## Required tasks
- a) According to the NHC Foods board's report below, where is the Company's Annual Return available?
- b) Carry on the NHC Foods board's report below, starting right after its last sentence.

## Text block
·····

14. CONTRACTS OR ARRANGEMENTS WITH RELATED PARTIES:

All contracts and arrangements with related parties, entered by the Company during the financial year, were in the ordinary course of business and on an arm's length basis.

During the year, the Company had entered into one transaction with related party which could not be considered ‘material' in terms of the Company's Related Party Transactions Policy. Accordingly, there is one transactions that is required to be reported in Form AOC-2. The same is provided in Annexure 1.

15. SUBSIDIARY COMPANIES:

The Company does not have any Subsidiary Company.

16. STATUTORY AUDITORS:

M/s. JMMK & Co., Chartered Accountants (Firm Registration No. 120459W) were appointed as the Statutory Auditors for a period of 5 years from the conclusion of the 27th Annual General Meeting till the conclusion of 32nd Annual General Meeting of the Company.

M/s. JMMK & Co. have confirmed their eligibility and qualification required under Section 139, 141 and applicable provisions of the Companies Act, 2013 and rules issued there under (including any statutory modification (s) or re-enactment (s) thereof for the time being in force).

17. AUDITORS OBSERVATIONS:

The Auditors Report for the Financial Year 2022-2023 does not contain any qualification, reservation or adverse remark. The Auditors Report is enclosed with the Financial Statements in this Annual Report.

The Secretarial Audit Report for the Financial Year 2022-2023 does not contain any qualification, reservation or adverse remark. The Secretarial Audit Report is enclosed as Annexure II to the Board's Report in this Annual Report.

18. EMPLOYEE RELATIONS:

At NHC Foods Limited, we consider our employees as the most valuable resource and ensure strategic alignment of Human Resource practices to business priorities and objectives. Our constant endeavour is to invest in people and people processes to improve human capital for the organisation and service delivery to our customers. Attracting, developing and retaining the right talent will continue to be a key strategic imperative and the organisation continues its undivided attention towards that. We would like to take this opportunity to express appreciation for the hard work and commitment of the employees of the Company and look forward to their continued contribution.

19. SECRETARIAL AUDITORS:

The Board of Directors of the company has appointed DM & Associates Company Secretaries LLP as Secretarial Auditor to conduct the Secretarial Audit of the Company for the Financial Year 2023-2024 The Secretarial Audit Report for the Financial Year ended 31st March, 2023 is set out in Annexure 2 to this report.

20 . ANNUAL RETURN:

The Annual Return as required under Section 92 and Section 134 the Companies Act, 2013 read with Rule 12 of the Companies (Management and Administration) Rules, 2014 is available on the Company's website at (www.nhcgroup.com)

21. INTERNAL FINANCIAL CONTROLS:

The Company has in place adequate Internal Financial Controls commensurate with the size, scale and complexity of its operations. During the year, such controls were tested and the Company has, in all material respects, maintained adequate Internal Financial Controls over financial reporting as of 31st March, 2023 for ensuring the orderly and efficient conduct of its business, adherence to Company's policies, safeguarding assets of the Company, Prevention and Detection of Frauds and Errors, Accuracy and Completeness of the Accounting Records and timely preparation of Reliable Financial information.

·····

## Supplied material
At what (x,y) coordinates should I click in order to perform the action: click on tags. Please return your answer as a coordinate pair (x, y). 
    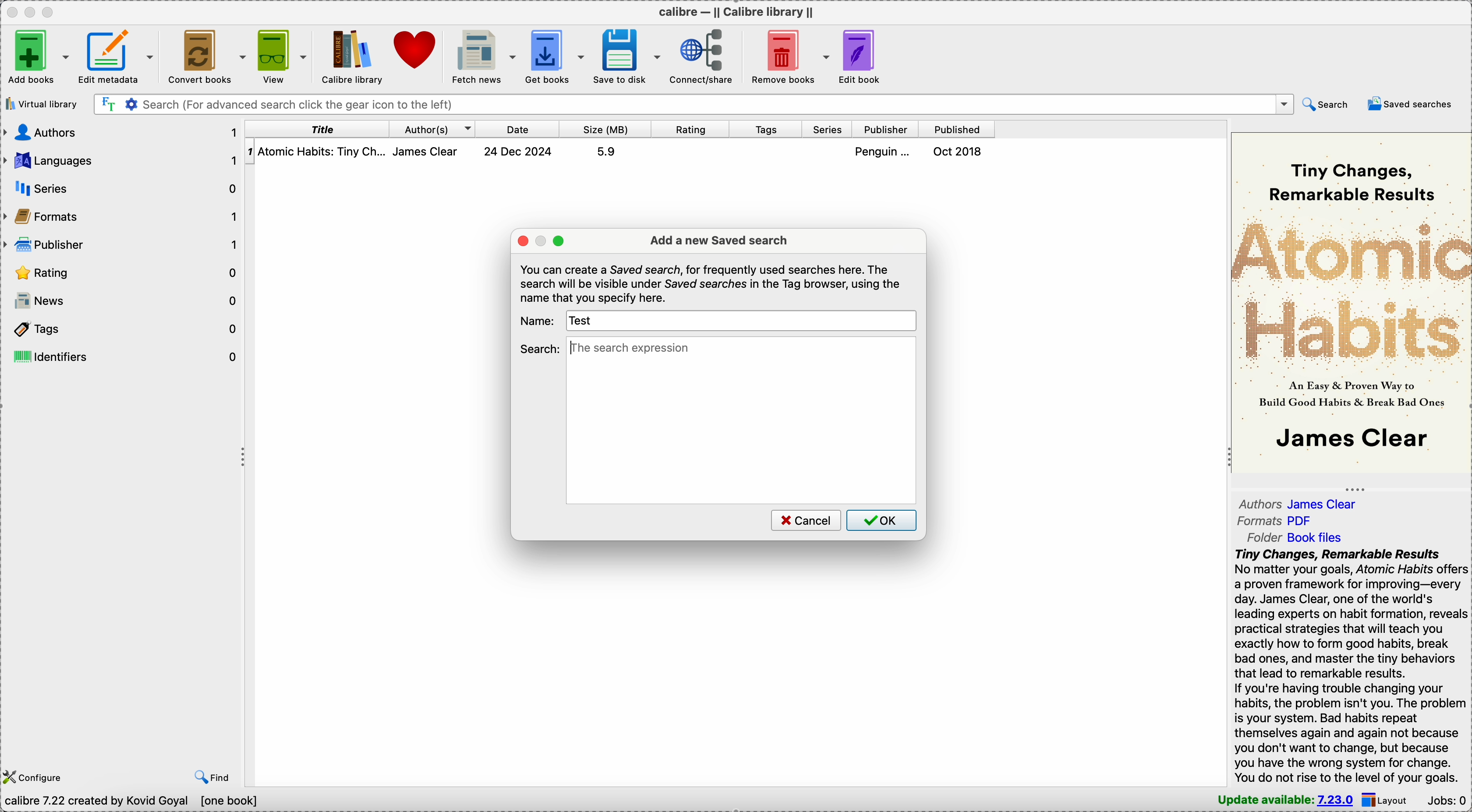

·····

## Answers to the exercises
- a) On the Company's website, www.nhcgroup.com.

- b)
22. VIGIL MECHANISM / WHISTLE BLOWER POLICY:

The Company has established a vigil mechanism and formulated the Whistle Blower Policy (WB) to deal with instances of fraud and mismanagement, if any. During the year under review no personnel has been denied access to the audit committee. The Company has adopted a formal Vigil Mechanism/ Whistle-blower policy. The approved policy is available on the Company's website www.nhcgroup.com

23. DISCLOSURE REGARDING PREVENTION OF SEXUAL HARASSMENT:

The Company is committed to maintaining a productive environment for all its employees at various levels in the organisation, free of sexual harassment and discrimination on the basis of gender. The Company has framed a policy on Prevention of Sexual Harassment in line with the requirements of the Sexual Harassment of Women at Workplace (Prevention, Prohibition & Redressal) Act, 2013.The Company has also set up "Prevention of Sexual Harassment Committee" (‘the Committee') to redress the Complaints received regarding sexual harassment which has formalised a free and fair enquiry process with clear timelines. There were no complaints pending for the Redressal at the beginning of the year and no complaints received during the financial year.

24. SHARE CAPITAL

The paid up Equity Share Capital as on 31st March, 2022 was Rs. 11,85,50,000. During the year under the review the Company has not issued any shares. The Company has not issued shares with differential voting rights. It has neither issued employee stock options nor Sweat Equity Shares and does not have any scheme to fund its employees to purchase the shares of the Company.

25. MATERIAL CHANGES AND COMMITMENTS:

There were no material changes and commitments that occurred subsequent to the end of the financial year till the date of this report, which affects the financial position of the Company.

26. CHANGE IN NATURE OF BUSINESS:

There has no change in the nature of business of the Company. Your Company continues to be one of the leading foods processing Company.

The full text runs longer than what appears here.